START DATA EXCERPTS

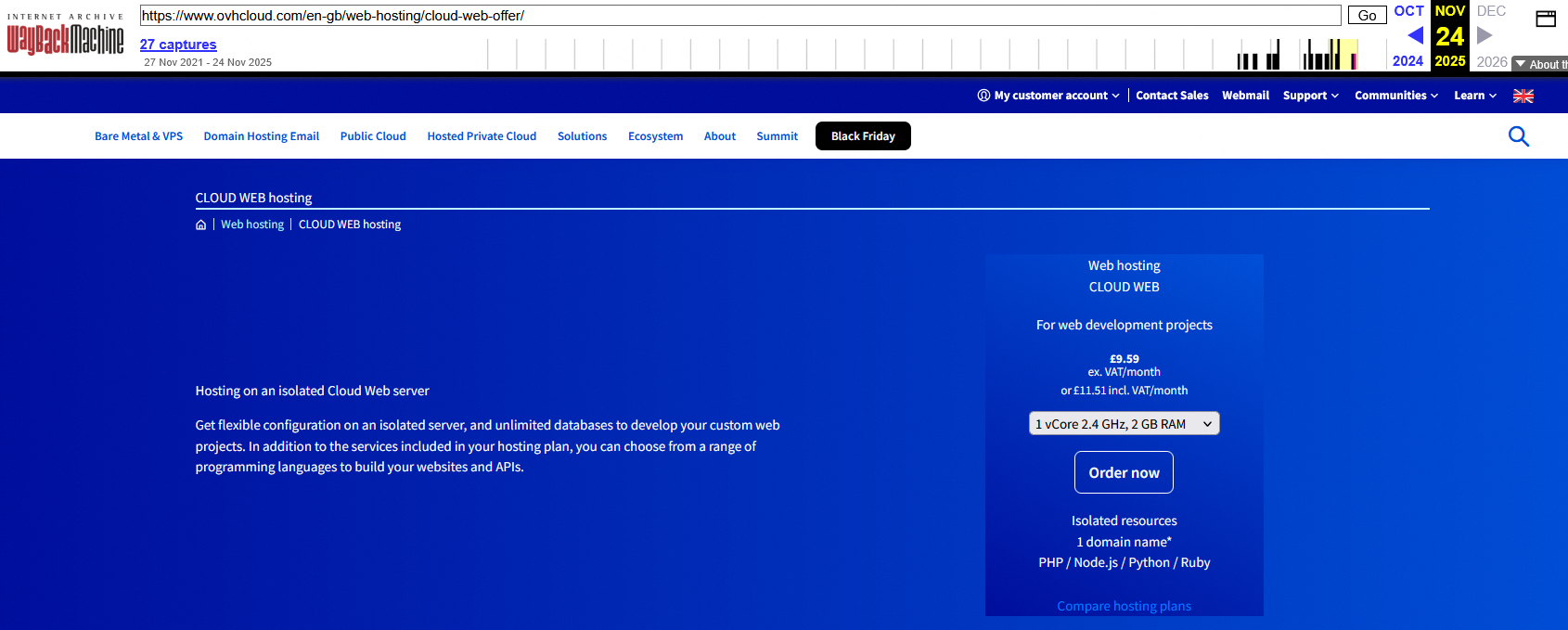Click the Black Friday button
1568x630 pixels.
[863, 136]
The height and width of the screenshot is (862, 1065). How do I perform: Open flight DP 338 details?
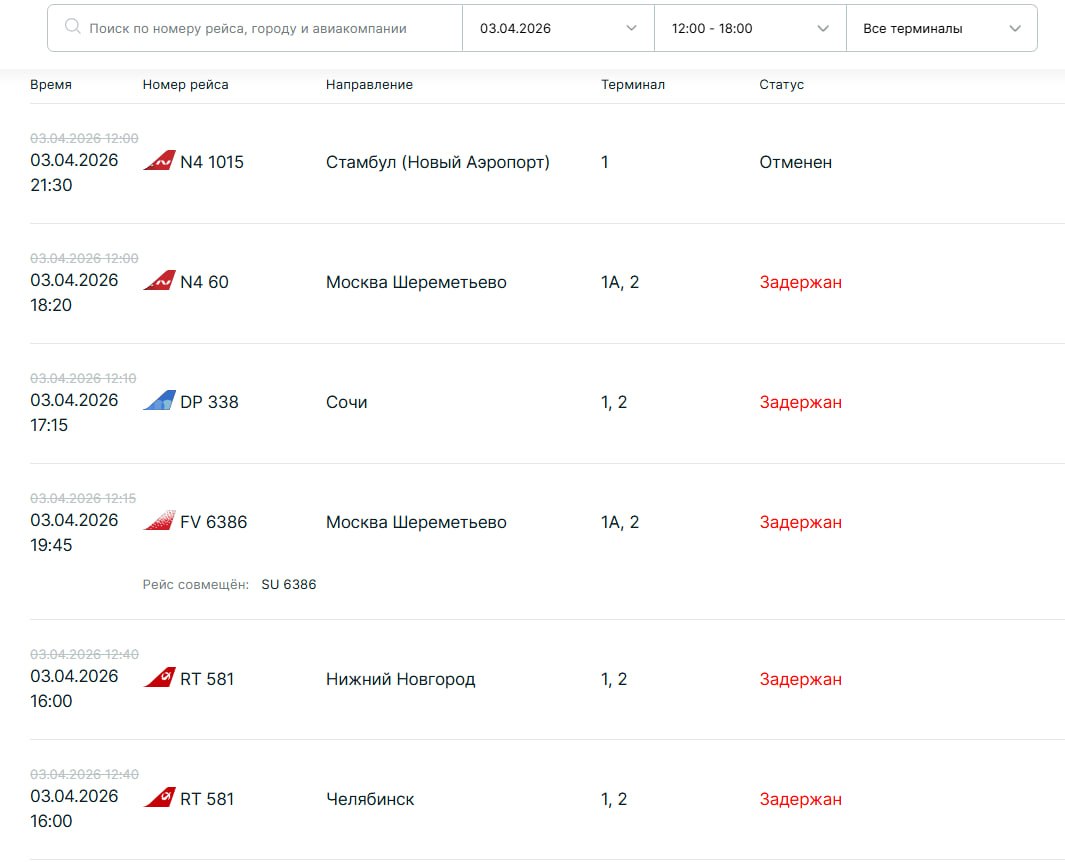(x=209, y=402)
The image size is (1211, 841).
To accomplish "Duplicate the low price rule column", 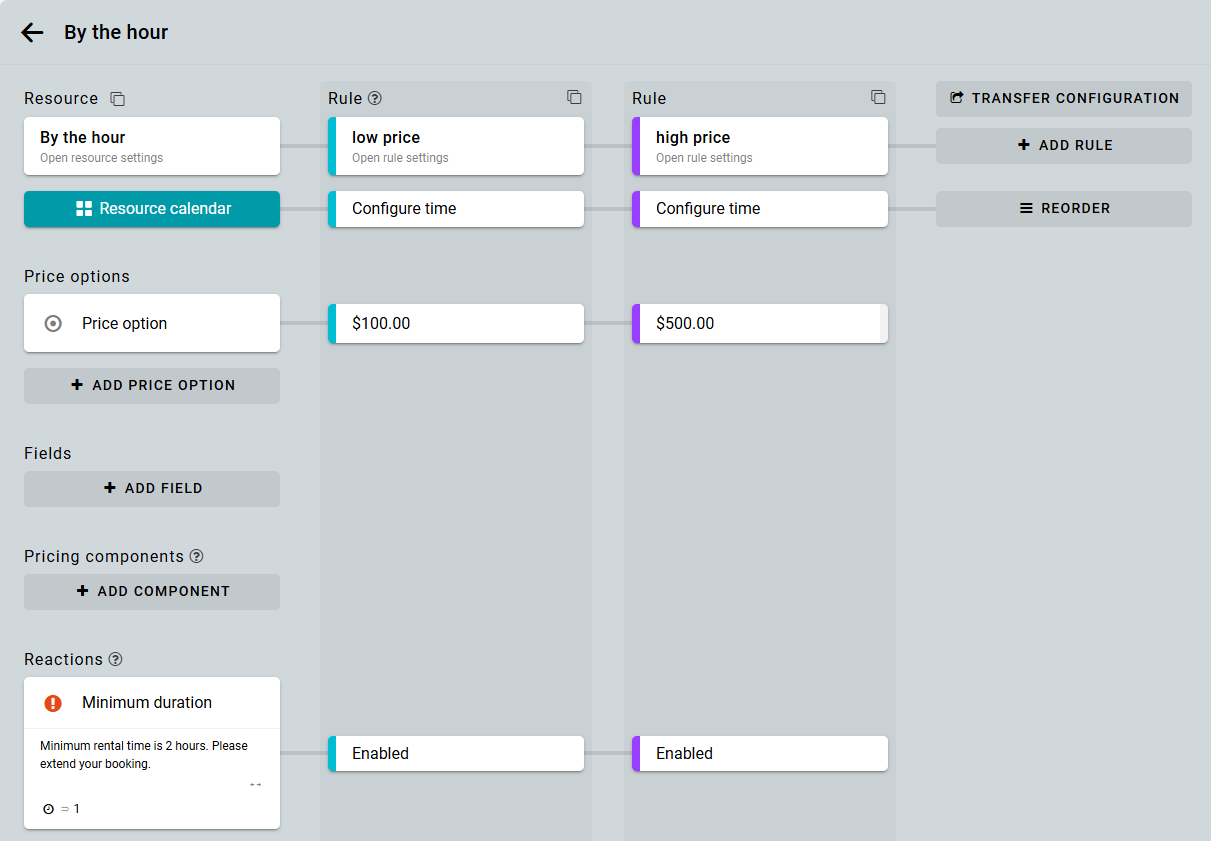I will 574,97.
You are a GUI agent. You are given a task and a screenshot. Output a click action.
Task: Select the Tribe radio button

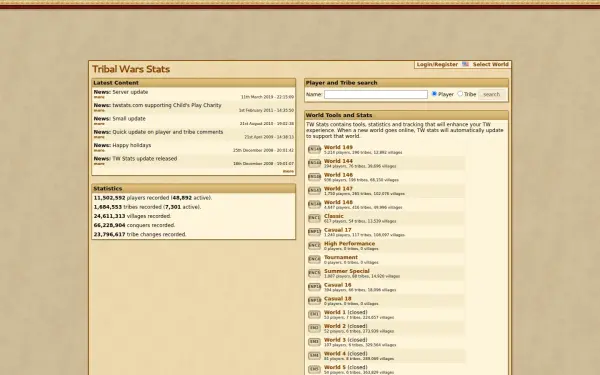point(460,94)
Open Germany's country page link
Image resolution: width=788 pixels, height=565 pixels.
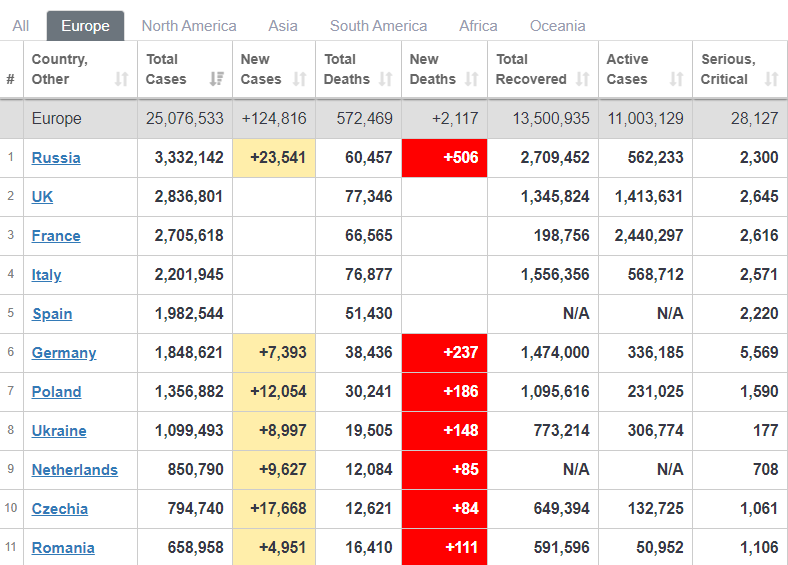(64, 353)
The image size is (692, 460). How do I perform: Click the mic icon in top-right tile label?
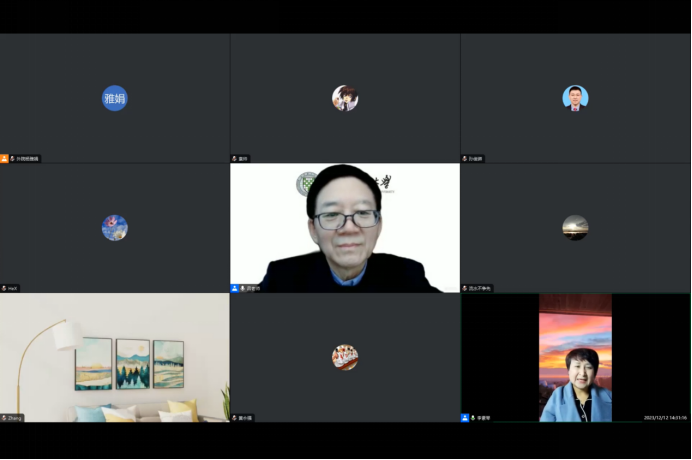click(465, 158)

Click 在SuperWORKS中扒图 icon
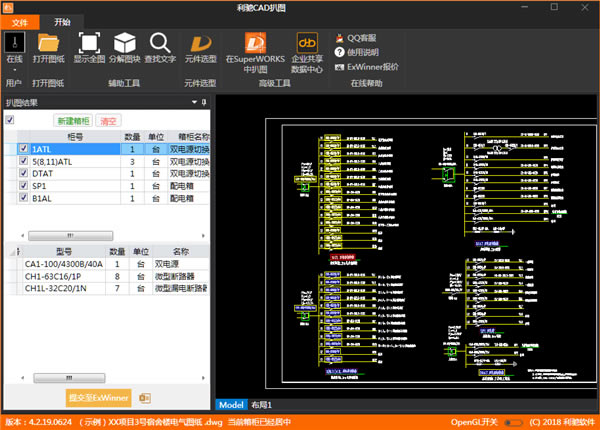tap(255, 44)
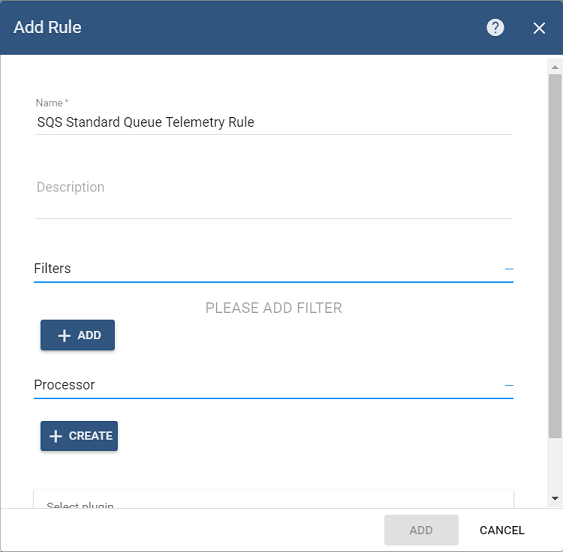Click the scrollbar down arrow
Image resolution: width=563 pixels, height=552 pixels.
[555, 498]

END DATA EXCERPTS

WHAT TO WORK ON: Write out, word for word, the line containing "The image size is (692, 460)." and each line after it to the end of the data, and nothing more. Drop the pictures.

ANSWER TO THIS PROBLEM:
The image size is (692, 460). How do I perform: Click the mic icon in top-right tile label?
click(465, 158)

Click 在SuperWORKS中扒图 icon
tap(255, 44)
Click the scrollbar down arrow
Image resolution: width=563 pixels, height=552 pixels.
[555, 498]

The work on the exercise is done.